Introducing tmlite – new framework for text mining in R

September 15, 2015
By

(This article was first published on Data Science Notes - R, and kindly contributed to R-bloggers)

IMPORTANT NOTE

Code from this post is outdated (package APIs were changed).

See this post.

Today I am pleased to present tmlite – small, but fast and robust package for text-mining tasks in R. It is not availible yet on CRAN, but you can install it directly from github:

devtools::install_github("dselivanov/tmlite")

Reasonable question is – why new package? R already has such great package as tm and companion packages tau and NLP?

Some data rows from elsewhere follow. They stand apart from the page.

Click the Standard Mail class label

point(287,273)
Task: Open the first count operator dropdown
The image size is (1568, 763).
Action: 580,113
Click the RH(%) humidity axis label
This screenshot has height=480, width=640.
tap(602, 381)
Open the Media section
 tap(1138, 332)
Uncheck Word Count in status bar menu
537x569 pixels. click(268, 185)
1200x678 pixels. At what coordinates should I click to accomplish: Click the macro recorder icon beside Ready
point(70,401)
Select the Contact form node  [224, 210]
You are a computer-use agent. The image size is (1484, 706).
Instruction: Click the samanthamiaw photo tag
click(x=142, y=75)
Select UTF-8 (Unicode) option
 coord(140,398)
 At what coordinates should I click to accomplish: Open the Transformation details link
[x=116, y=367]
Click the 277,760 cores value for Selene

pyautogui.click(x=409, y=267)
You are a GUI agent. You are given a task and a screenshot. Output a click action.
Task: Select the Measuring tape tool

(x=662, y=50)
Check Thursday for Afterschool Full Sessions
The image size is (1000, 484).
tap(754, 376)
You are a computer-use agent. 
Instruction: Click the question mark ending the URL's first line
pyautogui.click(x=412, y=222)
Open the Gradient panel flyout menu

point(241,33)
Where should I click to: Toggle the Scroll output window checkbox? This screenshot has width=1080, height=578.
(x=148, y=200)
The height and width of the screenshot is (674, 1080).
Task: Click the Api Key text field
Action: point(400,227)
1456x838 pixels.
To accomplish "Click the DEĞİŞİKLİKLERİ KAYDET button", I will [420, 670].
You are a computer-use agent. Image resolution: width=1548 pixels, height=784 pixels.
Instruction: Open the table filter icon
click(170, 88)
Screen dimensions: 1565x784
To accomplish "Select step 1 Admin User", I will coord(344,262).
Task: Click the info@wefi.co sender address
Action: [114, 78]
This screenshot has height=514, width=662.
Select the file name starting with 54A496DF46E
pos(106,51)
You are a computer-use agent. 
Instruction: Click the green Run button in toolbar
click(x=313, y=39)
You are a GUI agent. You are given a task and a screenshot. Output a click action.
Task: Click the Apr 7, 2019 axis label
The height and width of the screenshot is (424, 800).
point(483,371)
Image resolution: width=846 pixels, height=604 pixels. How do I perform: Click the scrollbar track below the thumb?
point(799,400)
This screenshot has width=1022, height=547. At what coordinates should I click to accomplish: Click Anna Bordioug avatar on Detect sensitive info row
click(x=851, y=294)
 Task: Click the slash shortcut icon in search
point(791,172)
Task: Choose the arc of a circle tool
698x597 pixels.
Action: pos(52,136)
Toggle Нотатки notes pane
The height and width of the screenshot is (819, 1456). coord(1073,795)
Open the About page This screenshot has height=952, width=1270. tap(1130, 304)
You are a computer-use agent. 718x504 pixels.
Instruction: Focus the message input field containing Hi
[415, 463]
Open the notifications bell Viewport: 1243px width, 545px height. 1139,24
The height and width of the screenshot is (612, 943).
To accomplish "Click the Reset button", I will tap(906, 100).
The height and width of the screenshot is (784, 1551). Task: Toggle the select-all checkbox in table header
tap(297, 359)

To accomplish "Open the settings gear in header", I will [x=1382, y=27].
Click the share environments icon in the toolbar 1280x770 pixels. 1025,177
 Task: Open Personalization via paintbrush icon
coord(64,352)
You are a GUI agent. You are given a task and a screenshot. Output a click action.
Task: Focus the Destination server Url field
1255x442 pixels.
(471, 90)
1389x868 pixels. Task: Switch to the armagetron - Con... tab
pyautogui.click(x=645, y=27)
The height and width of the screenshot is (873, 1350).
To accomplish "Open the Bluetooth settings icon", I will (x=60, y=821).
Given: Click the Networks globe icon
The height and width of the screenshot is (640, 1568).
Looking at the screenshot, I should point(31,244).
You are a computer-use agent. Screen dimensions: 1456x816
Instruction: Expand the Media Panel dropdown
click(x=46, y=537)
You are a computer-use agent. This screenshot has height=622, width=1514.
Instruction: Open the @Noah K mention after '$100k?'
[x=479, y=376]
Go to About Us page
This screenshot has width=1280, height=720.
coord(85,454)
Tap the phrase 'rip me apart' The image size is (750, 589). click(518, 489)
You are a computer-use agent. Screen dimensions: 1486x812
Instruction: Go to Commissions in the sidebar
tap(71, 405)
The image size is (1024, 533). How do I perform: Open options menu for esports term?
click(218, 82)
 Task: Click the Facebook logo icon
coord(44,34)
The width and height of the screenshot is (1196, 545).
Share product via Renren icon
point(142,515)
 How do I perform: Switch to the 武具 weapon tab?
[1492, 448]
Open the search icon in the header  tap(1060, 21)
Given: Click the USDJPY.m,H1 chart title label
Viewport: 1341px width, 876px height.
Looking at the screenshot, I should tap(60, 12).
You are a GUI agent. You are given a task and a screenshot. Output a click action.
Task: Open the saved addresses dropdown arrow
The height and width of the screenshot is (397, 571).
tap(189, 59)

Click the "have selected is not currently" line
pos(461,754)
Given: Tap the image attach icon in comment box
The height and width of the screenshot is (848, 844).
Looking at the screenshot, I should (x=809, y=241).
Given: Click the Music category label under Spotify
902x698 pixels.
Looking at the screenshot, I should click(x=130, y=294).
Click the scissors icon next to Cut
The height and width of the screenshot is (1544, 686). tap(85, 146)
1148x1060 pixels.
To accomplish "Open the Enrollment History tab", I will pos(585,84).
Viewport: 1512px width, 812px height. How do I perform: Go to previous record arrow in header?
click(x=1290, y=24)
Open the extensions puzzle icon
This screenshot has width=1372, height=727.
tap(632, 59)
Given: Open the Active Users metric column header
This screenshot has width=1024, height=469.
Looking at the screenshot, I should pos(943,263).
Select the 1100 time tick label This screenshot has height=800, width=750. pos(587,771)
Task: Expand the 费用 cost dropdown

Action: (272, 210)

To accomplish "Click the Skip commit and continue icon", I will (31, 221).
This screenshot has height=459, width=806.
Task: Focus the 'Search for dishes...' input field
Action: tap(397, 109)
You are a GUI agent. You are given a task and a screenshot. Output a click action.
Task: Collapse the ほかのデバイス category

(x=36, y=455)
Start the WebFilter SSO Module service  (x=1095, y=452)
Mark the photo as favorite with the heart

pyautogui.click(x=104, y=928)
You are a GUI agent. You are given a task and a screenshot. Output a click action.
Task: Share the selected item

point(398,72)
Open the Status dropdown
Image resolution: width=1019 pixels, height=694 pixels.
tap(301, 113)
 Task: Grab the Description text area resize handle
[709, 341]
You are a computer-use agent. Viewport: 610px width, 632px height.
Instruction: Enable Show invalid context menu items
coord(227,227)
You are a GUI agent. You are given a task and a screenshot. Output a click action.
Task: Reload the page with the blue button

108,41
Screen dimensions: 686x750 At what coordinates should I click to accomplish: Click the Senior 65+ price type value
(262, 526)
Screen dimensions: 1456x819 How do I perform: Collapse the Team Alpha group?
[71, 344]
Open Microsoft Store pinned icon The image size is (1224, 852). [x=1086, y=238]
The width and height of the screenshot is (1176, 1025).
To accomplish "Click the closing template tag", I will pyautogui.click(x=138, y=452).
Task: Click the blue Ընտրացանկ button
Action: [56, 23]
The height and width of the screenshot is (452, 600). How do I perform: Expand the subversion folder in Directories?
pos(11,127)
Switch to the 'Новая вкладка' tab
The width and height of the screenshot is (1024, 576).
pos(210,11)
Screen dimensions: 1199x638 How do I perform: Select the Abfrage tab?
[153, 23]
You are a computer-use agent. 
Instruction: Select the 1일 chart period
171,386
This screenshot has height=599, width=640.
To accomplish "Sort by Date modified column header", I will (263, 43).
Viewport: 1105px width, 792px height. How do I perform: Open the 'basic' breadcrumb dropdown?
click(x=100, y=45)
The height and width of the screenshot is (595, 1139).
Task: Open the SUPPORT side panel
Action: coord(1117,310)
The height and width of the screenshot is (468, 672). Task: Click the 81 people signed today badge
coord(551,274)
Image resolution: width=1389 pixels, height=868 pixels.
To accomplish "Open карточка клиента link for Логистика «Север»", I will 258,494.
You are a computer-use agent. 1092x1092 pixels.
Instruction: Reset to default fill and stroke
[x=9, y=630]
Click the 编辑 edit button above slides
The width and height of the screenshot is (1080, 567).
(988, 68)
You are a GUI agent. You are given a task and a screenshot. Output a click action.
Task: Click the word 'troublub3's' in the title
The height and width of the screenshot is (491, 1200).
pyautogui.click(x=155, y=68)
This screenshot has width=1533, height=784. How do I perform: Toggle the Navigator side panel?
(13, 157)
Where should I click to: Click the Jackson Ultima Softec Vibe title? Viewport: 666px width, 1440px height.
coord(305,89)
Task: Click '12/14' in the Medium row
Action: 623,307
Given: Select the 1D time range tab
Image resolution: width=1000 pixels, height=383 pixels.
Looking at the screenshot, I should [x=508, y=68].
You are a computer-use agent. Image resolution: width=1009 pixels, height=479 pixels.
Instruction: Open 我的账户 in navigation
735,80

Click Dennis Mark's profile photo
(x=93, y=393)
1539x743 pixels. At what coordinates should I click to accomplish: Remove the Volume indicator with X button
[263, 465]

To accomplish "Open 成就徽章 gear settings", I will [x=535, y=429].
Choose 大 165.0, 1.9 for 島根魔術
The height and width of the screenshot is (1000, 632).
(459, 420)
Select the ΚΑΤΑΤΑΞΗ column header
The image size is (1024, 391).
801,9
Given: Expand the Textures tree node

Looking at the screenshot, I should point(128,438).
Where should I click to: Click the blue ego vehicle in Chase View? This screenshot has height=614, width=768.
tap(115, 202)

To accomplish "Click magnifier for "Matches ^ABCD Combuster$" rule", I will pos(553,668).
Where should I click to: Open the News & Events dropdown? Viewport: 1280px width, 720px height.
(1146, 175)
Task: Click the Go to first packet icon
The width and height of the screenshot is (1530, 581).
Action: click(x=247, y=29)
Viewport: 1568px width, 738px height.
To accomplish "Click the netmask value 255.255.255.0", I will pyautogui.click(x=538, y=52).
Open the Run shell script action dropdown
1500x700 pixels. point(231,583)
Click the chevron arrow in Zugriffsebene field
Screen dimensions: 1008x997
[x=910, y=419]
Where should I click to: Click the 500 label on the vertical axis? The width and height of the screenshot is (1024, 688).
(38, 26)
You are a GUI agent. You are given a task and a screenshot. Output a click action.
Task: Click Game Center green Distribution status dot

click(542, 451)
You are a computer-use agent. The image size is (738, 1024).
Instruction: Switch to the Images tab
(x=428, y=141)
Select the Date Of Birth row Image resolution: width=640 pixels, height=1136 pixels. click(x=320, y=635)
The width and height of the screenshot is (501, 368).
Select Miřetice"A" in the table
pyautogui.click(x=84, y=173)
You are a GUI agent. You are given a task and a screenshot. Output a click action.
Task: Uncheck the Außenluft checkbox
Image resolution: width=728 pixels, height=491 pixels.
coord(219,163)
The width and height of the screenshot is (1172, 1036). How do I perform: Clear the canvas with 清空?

I’ll try to answer these questions in the last part of the post.

Focus

As unix philosophy says – Do One Thing and Do It Well, so we will focus on one particular problem – infrastructure for text analysis. R ecosystem contains lots of packages that are well suited for working with sparse high-dimensional data (and thus suitable for text modeling). Here are my favourites:

  • lda blazing fast package for topic modeling.
  • glmnet for L1, L2 linear models.
  • xgboost for gradient boosting.
  • LiblineaR – wrapper of liblinear svm library.
  • irlba – A fast and memory-efficient method for computing a few approximate singular values and singular vectors of large matrices.

These are all excellent and very efficient packages, so tmlite will be focused (at least in the nearest future) not on modeling, but on framework – Document-Matrix construction and manipulation – basis for any text-mining analysis. tmlite is partially inspired by gensim – robust and well designed python library for text mining. In the near future we will try to replicate some of its functionality.

tmlite is designed for practitioners (and kagglers!) who:

  • understand what they want and how to do that. So we will not expose trivial high-level API like findAssocs, findFreqTerms, etc.
  • work with medium to large collections of documents
  • have at least medium level of experience in R and know basic concepts of functional programming

Key features

Note that package is in very alpha version. This doesn’t mean the package is not robust, but this means that API can change at any time.

  1. Flexible and easy functional-style API. Easy chaining.
  2. Efficient and memory-friendly streaming corpus construction. tmlite’s provides API for construction corporas from character vectors and more important – connections. Read more about connections here. So it is possible (and easy!) to construct Document-Term matrices for collections of documents thar are don’t fit in the memory.
  3. Fast – core functions are written in C++, thanks to Rcpp authors.
  4. Has two main corpus classes –
    • DictCorpus – traditional dictionary-based container used for Document-Term matrix construction.
    • HashCorpus – container that implements feature hashing or “hashing trick”. Similar to scikit-learn FeatureHasher and gensim corpora.hashdictionary.

      The class HashCorpus is a high-speed, low-memory vectorizer that uses a technique known as feature hashing, or the “hashing trick”. Instead of building a hash table of the features encountered in training, as the vectorizers do, instances of HashCorpus apply a hash function to the features to determine their column index in sample matrices directly.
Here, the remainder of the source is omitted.